Everything is quiet. Light traffic makes its way down the streets, taking care to not hit a stumbling drunk, and groups of people chatter quietly. The square itself is now eerily empty. A girl is violently drunk and takes a swing at two police officers. One grabs her in a headlock and pins her to the ground, while the second (after telling her friend, quite forcefully, to step back) pins down her legs to keep her from kicking. There is a shout and a rhythmic clack of shoes against the pavement as drunk spectaters circle around to watch the event unfold, no doubt not quite ready to retire for the night and looking for one last adventure.

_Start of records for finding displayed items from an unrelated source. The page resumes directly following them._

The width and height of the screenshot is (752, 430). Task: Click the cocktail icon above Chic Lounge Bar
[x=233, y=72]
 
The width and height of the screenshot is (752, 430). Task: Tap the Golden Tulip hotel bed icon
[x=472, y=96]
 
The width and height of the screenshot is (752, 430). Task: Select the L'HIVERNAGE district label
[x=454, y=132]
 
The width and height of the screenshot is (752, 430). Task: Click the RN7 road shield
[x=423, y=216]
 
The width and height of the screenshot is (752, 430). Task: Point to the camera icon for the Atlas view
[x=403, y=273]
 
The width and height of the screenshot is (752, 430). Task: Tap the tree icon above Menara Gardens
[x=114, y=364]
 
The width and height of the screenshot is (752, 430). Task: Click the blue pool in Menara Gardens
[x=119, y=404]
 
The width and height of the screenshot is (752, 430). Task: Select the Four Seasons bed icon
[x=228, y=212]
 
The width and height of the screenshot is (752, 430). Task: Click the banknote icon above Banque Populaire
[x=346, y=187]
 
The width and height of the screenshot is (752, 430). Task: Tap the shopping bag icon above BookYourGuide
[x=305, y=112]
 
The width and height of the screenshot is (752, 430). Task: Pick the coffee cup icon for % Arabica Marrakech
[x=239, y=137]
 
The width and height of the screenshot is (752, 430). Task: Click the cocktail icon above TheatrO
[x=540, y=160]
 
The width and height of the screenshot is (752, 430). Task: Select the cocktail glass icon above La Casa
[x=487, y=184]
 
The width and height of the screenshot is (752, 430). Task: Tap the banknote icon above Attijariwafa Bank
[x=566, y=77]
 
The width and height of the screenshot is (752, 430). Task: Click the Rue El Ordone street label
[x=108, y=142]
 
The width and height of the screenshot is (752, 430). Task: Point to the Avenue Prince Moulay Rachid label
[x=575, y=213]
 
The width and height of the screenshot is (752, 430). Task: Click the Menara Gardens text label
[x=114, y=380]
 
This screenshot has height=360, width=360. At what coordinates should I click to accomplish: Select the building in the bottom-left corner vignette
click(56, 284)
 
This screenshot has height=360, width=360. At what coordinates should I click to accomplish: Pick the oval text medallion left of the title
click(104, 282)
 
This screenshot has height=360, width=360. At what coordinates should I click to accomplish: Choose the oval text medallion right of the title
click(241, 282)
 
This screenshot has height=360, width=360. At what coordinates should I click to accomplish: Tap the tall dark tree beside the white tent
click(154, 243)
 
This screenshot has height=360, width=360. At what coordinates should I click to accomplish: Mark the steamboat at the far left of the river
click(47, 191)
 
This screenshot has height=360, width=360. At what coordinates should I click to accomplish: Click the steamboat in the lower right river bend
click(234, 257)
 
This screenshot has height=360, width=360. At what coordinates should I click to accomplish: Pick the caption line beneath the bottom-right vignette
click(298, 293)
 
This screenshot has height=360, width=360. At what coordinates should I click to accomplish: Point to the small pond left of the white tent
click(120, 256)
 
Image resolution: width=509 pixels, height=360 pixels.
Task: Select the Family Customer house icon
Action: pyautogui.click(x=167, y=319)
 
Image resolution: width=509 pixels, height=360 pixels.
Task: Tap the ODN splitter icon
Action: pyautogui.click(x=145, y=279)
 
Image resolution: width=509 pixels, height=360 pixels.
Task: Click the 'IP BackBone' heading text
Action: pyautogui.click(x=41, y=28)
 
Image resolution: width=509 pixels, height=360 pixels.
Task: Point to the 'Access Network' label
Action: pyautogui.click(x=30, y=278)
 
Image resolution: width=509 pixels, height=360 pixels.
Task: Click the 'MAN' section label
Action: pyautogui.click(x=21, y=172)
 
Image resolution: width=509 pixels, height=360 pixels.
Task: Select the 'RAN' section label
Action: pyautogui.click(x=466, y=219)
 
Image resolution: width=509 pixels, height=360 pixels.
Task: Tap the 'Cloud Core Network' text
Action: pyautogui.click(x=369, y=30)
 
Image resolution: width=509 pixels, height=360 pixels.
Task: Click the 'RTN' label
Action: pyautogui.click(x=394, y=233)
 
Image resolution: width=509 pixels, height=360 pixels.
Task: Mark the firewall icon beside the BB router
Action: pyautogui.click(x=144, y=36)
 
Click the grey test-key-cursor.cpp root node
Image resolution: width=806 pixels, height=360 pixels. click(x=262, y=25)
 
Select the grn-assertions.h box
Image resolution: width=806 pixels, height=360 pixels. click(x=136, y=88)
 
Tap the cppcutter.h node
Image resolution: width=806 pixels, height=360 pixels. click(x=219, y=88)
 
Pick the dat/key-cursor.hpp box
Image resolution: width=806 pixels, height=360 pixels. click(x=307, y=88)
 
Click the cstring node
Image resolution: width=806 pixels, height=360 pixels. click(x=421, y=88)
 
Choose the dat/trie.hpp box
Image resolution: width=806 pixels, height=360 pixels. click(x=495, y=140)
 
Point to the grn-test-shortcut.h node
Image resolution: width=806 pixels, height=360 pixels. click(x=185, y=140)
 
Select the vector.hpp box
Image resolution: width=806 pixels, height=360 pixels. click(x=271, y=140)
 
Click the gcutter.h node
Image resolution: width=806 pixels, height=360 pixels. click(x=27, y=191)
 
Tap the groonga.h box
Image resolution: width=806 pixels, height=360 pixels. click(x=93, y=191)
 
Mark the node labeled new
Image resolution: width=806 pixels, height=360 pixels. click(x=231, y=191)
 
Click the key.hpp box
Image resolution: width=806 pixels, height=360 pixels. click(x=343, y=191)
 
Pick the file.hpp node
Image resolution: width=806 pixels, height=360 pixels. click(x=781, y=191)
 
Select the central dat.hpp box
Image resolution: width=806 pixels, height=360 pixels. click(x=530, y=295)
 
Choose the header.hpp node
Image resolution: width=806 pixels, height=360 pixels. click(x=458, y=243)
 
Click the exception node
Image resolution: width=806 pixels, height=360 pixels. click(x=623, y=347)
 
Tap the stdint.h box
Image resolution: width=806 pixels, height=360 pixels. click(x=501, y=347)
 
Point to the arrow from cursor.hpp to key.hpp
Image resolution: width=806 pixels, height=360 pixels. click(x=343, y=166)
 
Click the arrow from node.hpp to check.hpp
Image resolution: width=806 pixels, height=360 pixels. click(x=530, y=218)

The only people out right now are young adults, like ourselves; police officers; taxi and bus drivers; a lone hot dog street vendor here and there; and bikers trying to earn a wage carrying people to and fro in the carriages they tow. We make our way to Picadilly Circus where the giant TV adverts (reminescent of Times Square in Manhattan) are still blazing forth their silent beacons, impervious to the passing of day to night. The bronze horses prance forth from the gentle rumbling of the fountain they make and a sound cuts through the silence. It is smooth and golden, flowing through the night like silk on the wind, the tone warm like the center of a new loaf of bread. It is a solo saxophonist, playing his blues into the night, maybe hoping for a pound or two from a passing stranger.
This is the song we're left with as we hop onto the night bus and home to our beds.